§ WORK TO BE COMPLETED: Look through the records below for the line with "You are a computer-use". Return that line and each one after it up to and including the line with "Instruction: Click the", exactly.

§ RECORDS SHOWN:
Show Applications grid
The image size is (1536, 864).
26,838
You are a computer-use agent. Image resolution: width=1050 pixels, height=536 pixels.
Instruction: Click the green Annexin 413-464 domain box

...

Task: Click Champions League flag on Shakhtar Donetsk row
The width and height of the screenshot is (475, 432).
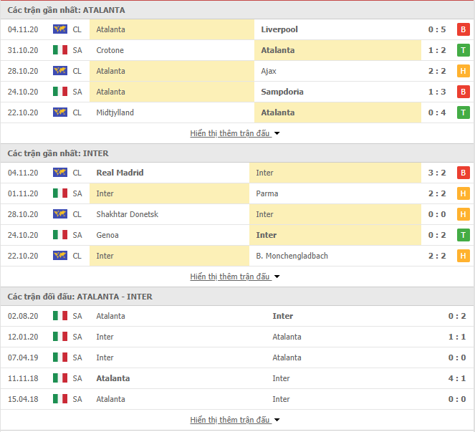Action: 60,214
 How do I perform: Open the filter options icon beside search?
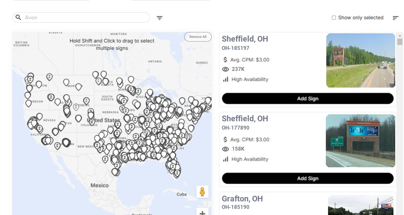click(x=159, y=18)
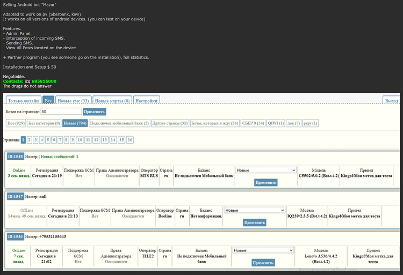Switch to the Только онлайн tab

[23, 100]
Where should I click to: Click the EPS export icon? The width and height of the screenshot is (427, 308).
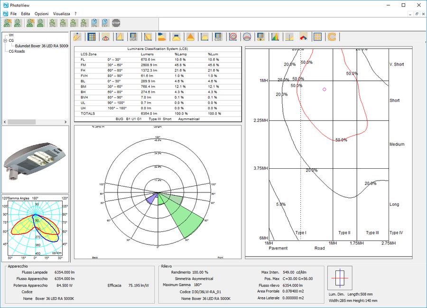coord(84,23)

§ SOLUTION FOR THIS EXERCISE:
You are a computer-use agent. Image resolution: width=1050 pixels, height=536 pixels.
Instruction: Click the green Annexin 413-464 domain box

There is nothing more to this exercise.